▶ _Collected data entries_
....................

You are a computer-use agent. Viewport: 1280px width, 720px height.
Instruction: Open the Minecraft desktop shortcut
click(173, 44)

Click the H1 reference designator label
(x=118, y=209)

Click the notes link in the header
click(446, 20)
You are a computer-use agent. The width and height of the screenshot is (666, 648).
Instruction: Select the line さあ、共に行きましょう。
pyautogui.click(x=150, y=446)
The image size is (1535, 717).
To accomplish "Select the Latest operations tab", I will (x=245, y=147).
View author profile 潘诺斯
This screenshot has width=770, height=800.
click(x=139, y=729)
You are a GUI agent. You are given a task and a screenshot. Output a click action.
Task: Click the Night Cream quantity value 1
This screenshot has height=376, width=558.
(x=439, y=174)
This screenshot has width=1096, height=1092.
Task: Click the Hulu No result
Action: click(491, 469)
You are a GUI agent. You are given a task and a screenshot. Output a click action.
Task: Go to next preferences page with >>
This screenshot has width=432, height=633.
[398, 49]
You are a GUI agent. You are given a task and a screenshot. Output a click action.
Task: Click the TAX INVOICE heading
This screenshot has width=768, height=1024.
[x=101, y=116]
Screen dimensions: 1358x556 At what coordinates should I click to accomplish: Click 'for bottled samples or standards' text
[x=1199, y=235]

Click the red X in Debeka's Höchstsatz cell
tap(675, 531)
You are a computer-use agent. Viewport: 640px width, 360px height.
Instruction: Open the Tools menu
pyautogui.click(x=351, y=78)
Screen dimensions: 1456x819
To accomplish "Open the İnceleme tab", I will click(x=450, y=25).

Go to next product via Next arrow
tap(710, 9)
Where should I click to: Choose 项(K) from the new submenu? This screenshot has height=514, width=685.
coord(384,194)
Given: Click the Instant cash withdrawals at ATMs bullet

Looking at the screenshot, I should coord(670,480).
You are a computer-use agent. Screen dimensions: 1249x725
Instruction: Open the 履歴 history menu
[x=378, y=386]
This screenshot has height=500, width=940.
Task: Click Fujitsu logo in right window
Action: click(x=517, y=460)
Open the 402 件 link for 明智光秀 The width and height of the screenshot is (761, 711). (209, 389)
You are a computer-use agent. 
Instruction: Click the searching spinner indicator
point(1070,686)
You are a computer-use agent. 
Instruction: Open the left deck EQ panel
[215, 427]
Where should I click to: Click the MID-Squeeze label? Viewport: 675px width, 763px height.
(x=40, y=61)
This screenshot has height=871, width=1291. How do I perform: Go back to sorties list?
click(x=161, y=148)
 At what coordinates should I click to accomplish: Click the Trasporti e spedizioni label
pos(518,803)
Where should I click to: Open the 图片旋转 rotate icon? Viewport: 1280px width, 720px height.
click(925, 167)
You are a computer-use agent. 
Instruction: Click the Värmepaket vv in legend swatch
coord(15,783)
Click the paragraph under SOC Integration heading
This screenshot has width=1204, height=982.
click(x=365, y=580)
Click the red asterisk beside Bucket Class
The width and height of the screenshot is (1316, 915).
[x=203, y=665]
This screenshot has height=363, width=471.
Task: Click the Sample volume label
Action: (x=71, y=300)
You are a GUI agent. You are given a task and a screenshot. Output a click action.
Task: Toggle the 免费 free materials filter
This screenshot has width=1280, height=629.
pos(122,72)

....................

▶ _Required work_
Every entry should be output exactly as written, please.

▶ _Answer to this exercise_
You are a computer-use agent. Viewport: 1280px width, 720px height.
Instruction: Open the Minecraft desktop shortcut
click(173, 44)

Click the H1 reference designator label
(x=118, y=209)

Click the notes link in the header
click(446, 20)
You are a computer-use agent. The width and height of the screenshot is (666, 648).
Instruction: Select the line さあ、共に行きましょう。
pyautogui.click(x=150, y=446)
The image size is (1535, 717).
To accomplish "Select the Latest operations tab", I will (x=245, y=147).
View author profile 潘诺斯
This screenshot has width=770, height=800.
click(x=139, y=729)
You are a GUI agent. You are given a task and a screenshot. Output a click action.
Task: Click the Night Cream quantity value 1
This screenshot has height=376, width=558.
(x=439, y=174)
This screenshot has width=1096, height=1092.
Task: Click the Hulu No result
Action: click(491, 469)
You are a GUI agent. You are given a task and a screenshot. Output a click action.
Task: Go to next preferences page with >>
This screenshot has width=432, height=633.
[398, 49]
You are a GUI agent. You are given a task and a screenshot. Output a click action.
Task: Click the TAX INVOICE heading
This screenshot has width=768, height=1024.
[x=101, y=116]
Screen dimensions: 1358x556 At what coordinates should I click to accomplish: Click 'for bottled samples or standards' text
[x=1199, y=235]

Click the red X in Debeka's Höchstsatz cell
tap(675, 531)
You are a computer-use agent. Viewport: 640px width, 360px height.
Instruction: Open the Tools menu
pyautogui.click(x=351, y=78)
Screen dimensions: 1456x819
To accomplish "Open the İnceleme tab", I will click(x=450, y=25).

Go to next product via Next arrow
tap(710, 9)
Where should I click to: Choose 项(K) from the new submenu? This screenshot has height=514, width=685.
coord(384,194)
Given: Click the Instant cash withdrawals at ATMs bullet

Looking at the screenshot, I should coord(670,480).
You are a computer-use agent. Screen dimensions: 1249x725
Instruction: Open the 履歴 history menu
[x=378, y=386]
This screenshot has height=500, width=940.
Task: Click Fujitsu logo in right window
Action: click(x=517, y=460)
Open the 402 件 link for 明智光秀 The width and height of the screenshot is (761, 711). (209, 389)
You are a computer-use agent. 
Instruction: Click the searching spinner indicator
point(1070,686)
You are a computer-use agent. 
Instruction: Open the left deck EQ panel
[215, 427]
Where should I click to: Click the MID-Squeeze label? Viewport: 675px width, 763px height.
(x=40, y=61)
This screenshot has height=871, width=1291. How do I perform: Go back to sorties list?
click(x=161, y=148)
 At what coordinates should I click to accomplish: Click the Trasporti e spedizioni label
pos(518,803)
Where should I click to: Open the 图片旋转 rotate icon? Viewport: 1280px width, 720px height.
click(925, 167)
You are a computer-use agent. 
Instruction: Click the Värmepaket vv in legend swatch
coord(15,783)
Click the paragraph under SOC Integration heading
This screenshot has width=1204, height=982.
click(x=365, y=580)
Click the red asterisk beside Bucket Class
The width and height of the screenshot is (1316, 915).
[x=203, y=665]
This screenshot has height=363, width=471.
Task: Click the Sample volume label
Action: (x=71, y=300)
You are a GUI agent. You are given a task and a screenshot. Output a click action.
Task: Toggle the 免费 free materials filter
This screenshot has width=1280, height=629.
pos(122,72)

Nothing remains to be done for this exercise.